Directions:
A. In the repository description on evaluating how large language models reason about cardinal directions, what format are the files in the data subdirectory?
B. Continue the repository description on evaluating how large language models reason about cardinal directions, starting after its final sentence.

**** Document excerpt

Anthony G Cohn and Robert E Blackwell
April 2024, Updated June 2025
This repository is an online appendix and companion to our work on evaluating the ability of large language models to reason about cardinal directions [1,2].
The data
subdirectory contains the questions, answers, prompts and
LLM responses for our small and large experiments. Files are in
JSONL format.
The notebooks
subdirectory contains Jupyter notebooks and associated
Python code for processing the answers and plotting the figures used
in [2]. The notebooks also contain supplementary analyses.
Note that some of the answers.jsonl
files are large and so we
compress them with xz
. We have provided a bash script in the bin
directory to recursively find and uncompress the answer files prior to
running the Jupyter notebook.
All the QR2025 experiments were conducted using Golem.

********
**** Provided material

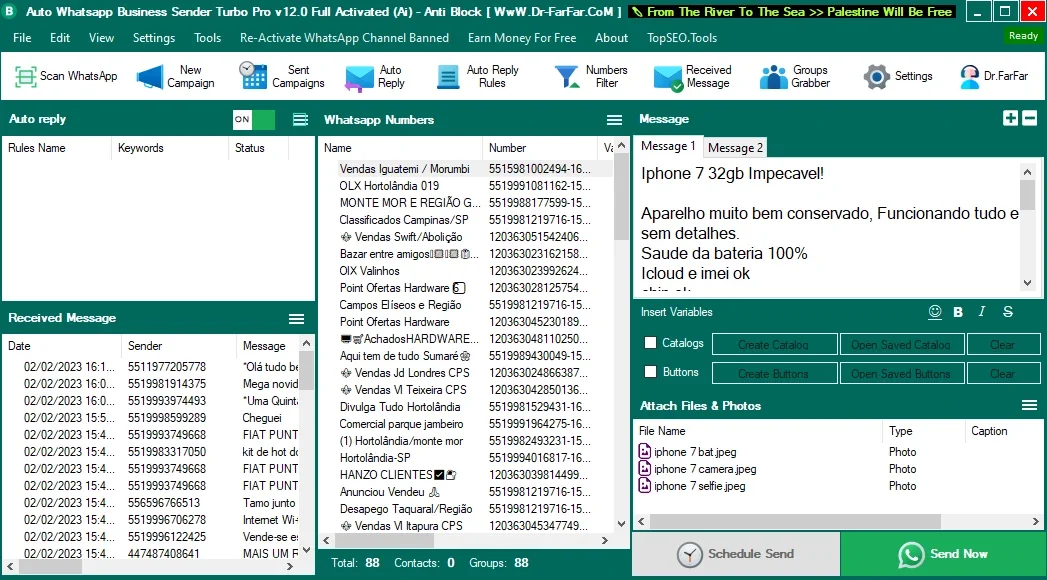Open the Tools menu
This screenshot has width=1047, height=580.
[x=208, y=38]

********
**** Provided material

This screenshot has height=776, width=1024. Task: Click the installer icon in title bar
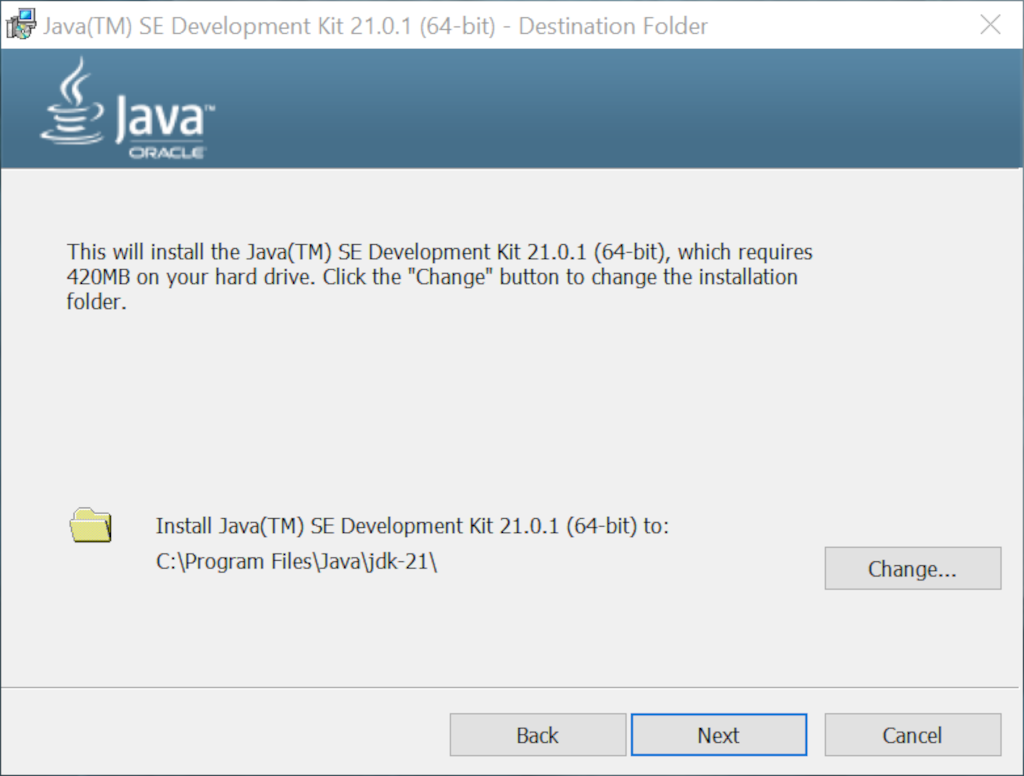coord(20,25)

********
**** Provided material

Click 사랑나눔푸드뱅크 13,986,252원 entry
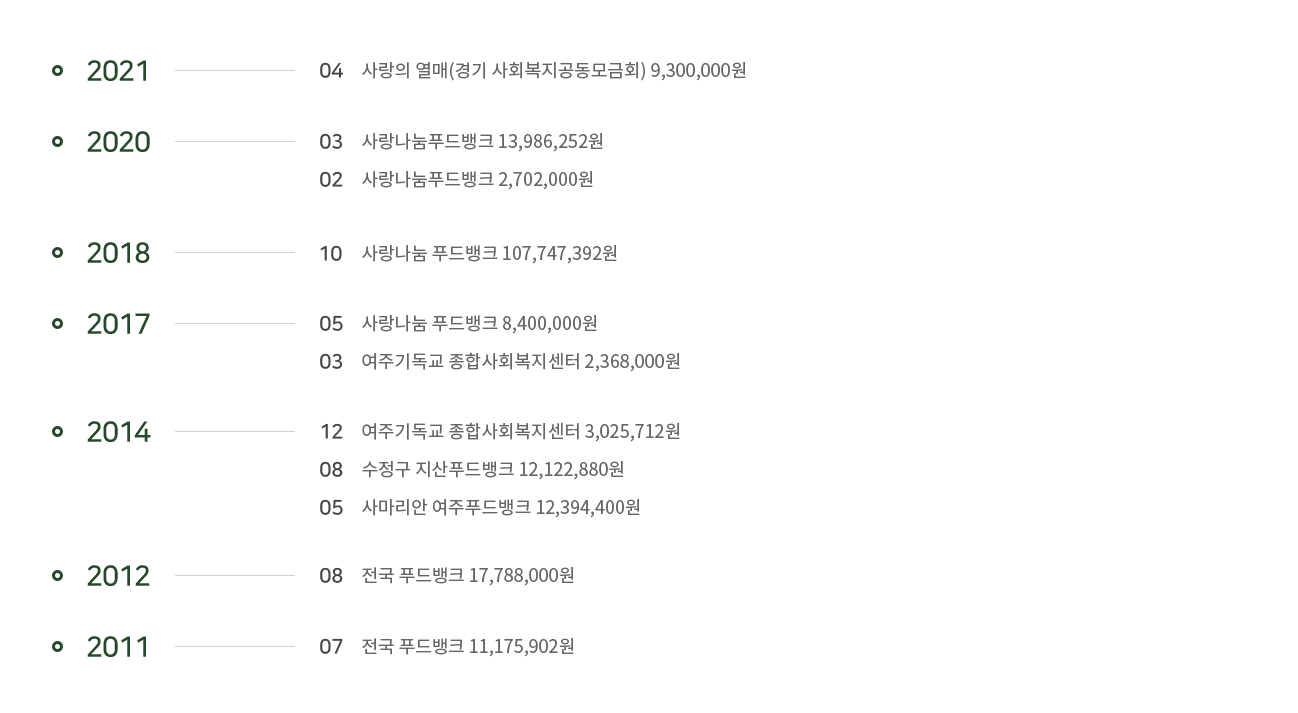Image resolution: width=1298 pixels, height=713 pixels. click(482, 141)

********

Task results:
A. JSONL format.

B.
[1] Anthony G Cohn and Robert E Blackwell. Evaluating the Ability of Large Language Models to Reason About Cardinal Directions (Short Paper). In 16th International Conference on Spatial Information Theory (COSIT 2024). Leibniz International Proceedings in Informatics (LIPIcs), Volume 315, pp. 28:1-28:9, Schloss Dagstuhl – Leibniz-Zentrum für Informatik (2024) COSIT 2024 short paper.
[2] Anthony G Cohn and Robert E Blackwell. Evaluating the Ability of Large Language Models to Reason About Cardinal Directions, Revisited. QR 2025 : 38th International Workshop on Qualitative Reasoning at IJCAI. IN PRESS.